About this task: In the data below, restate exactly the lines from the one with "Where should I" to the final line, both included, but not the pictures.
────
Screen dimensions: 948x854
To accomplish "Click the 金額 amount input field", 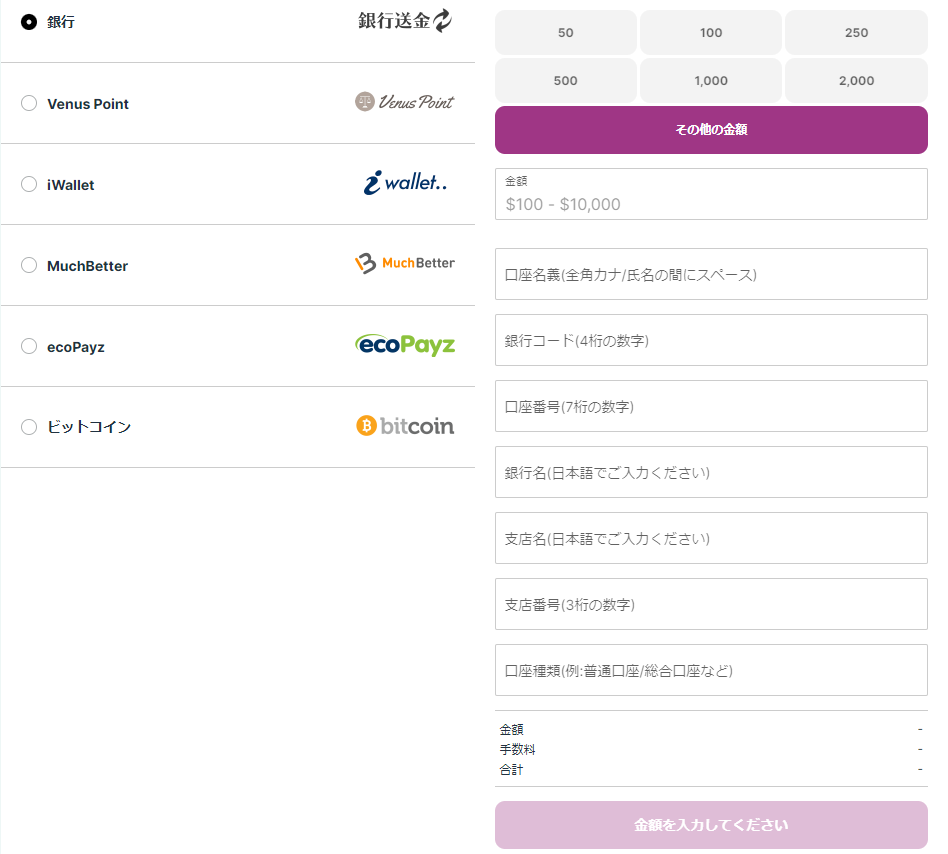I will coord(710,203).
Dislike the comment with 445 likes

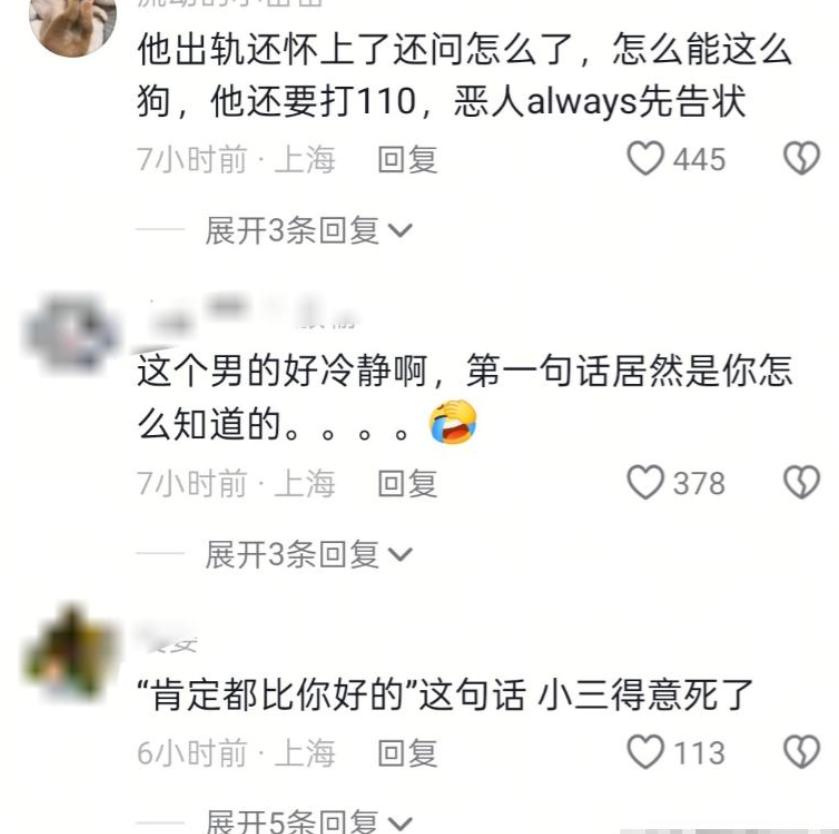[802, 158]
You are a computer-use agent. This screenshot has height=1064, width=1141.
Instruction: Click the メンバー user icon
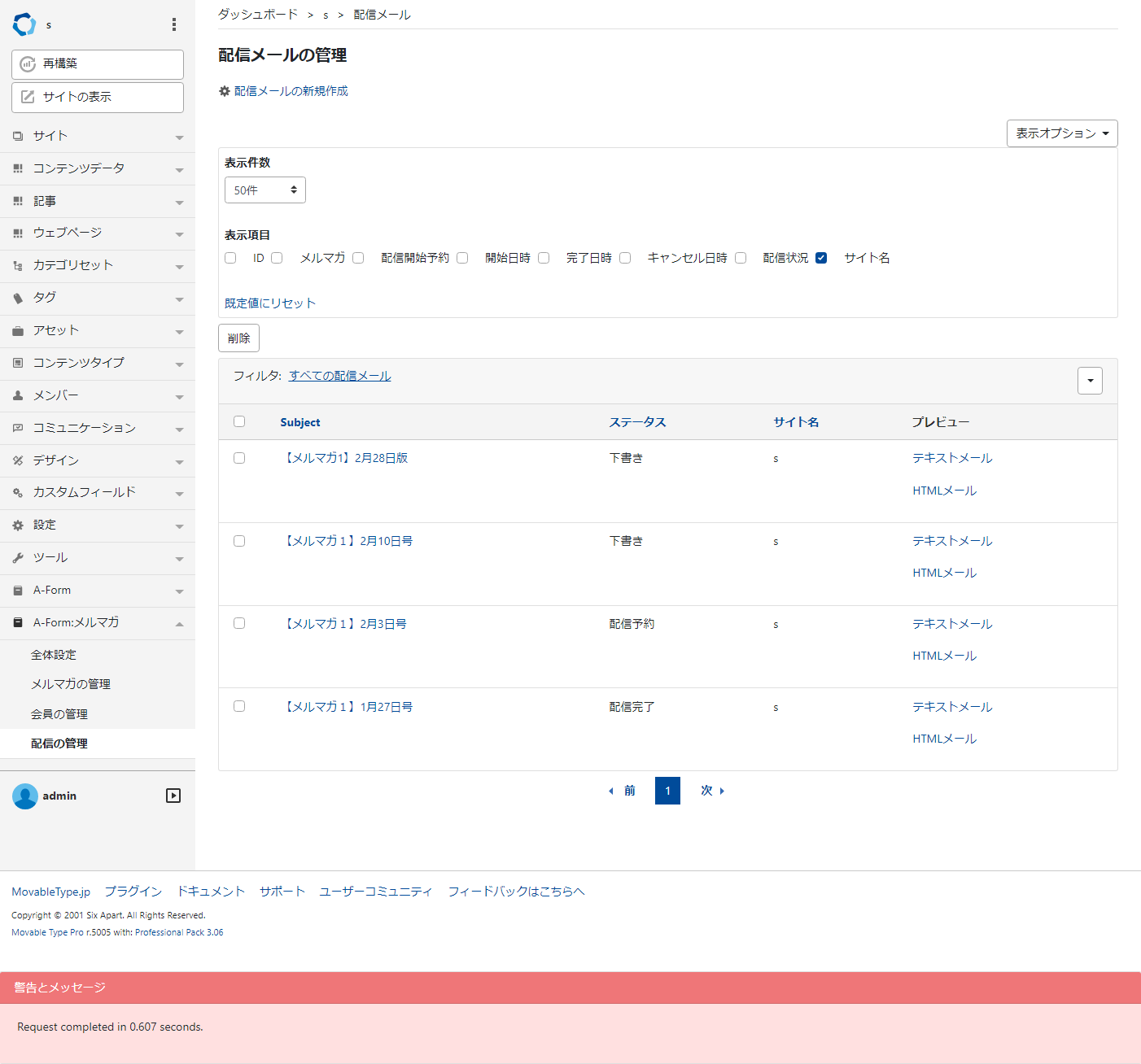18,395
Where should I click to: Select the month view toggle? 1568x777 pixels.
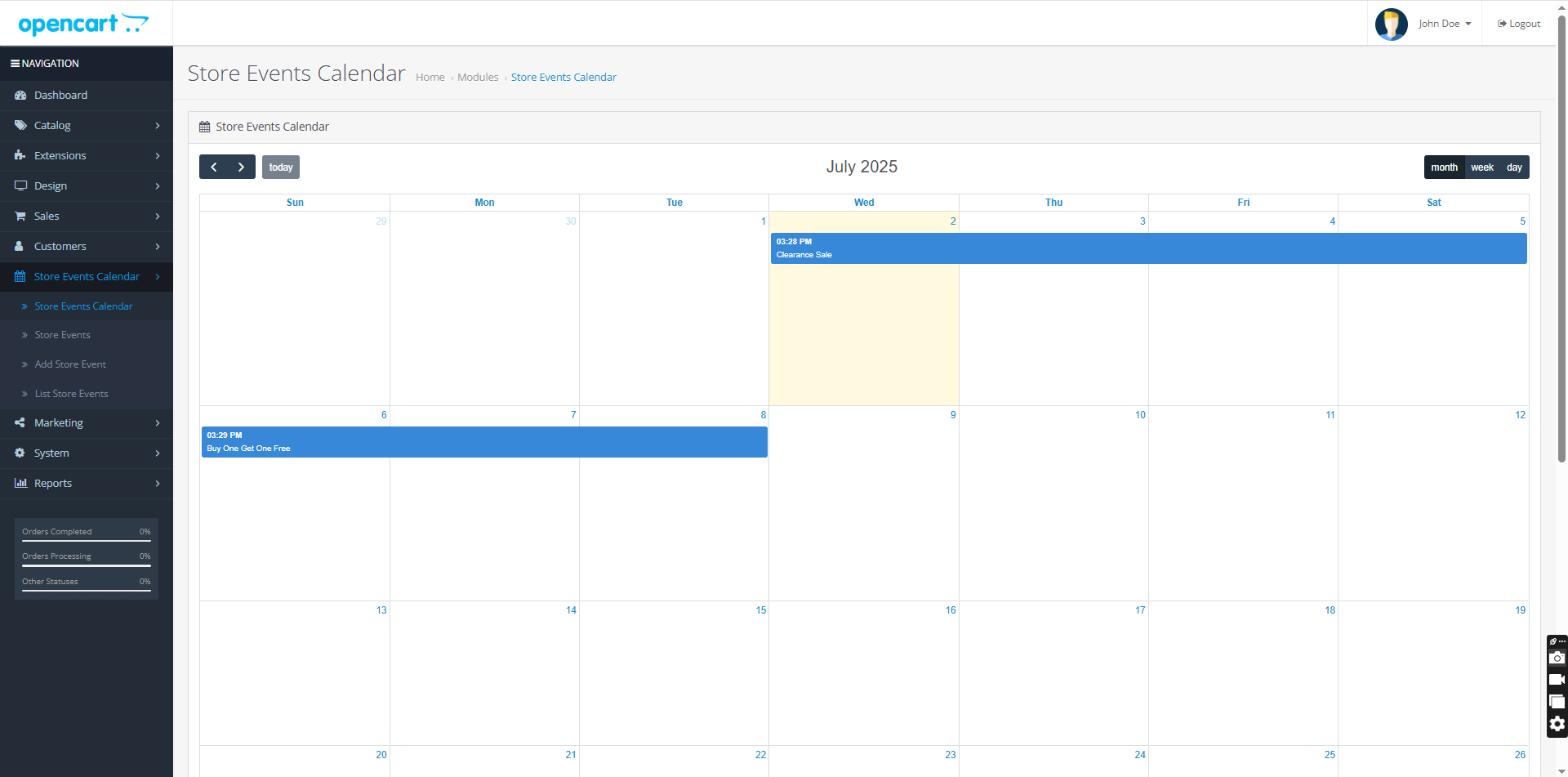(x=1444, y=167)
────
Task response:
Where should I click to: Select the month view toggle? 1568x777 pixels.
(x=1444, y=167)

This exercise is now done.